Stored records ::
★ ★ ★ ★ ★ ★ ★

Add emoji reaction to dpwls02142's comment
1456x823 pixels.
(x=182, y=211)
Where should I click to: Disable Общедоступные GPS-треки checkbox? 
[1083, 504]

★ ★ ★ ★ ★ ★ ★

Each line from the one containing "1456x823 pixels." through the end of the entries, both included, is to be returned exactly, with no other lines.

SOLUTION BELOW ::
1456x823 pixels.
(x=182, y=211)
Where should I click to: Disable Общедоступные GPS-треки checkbox? 
[1083, 504]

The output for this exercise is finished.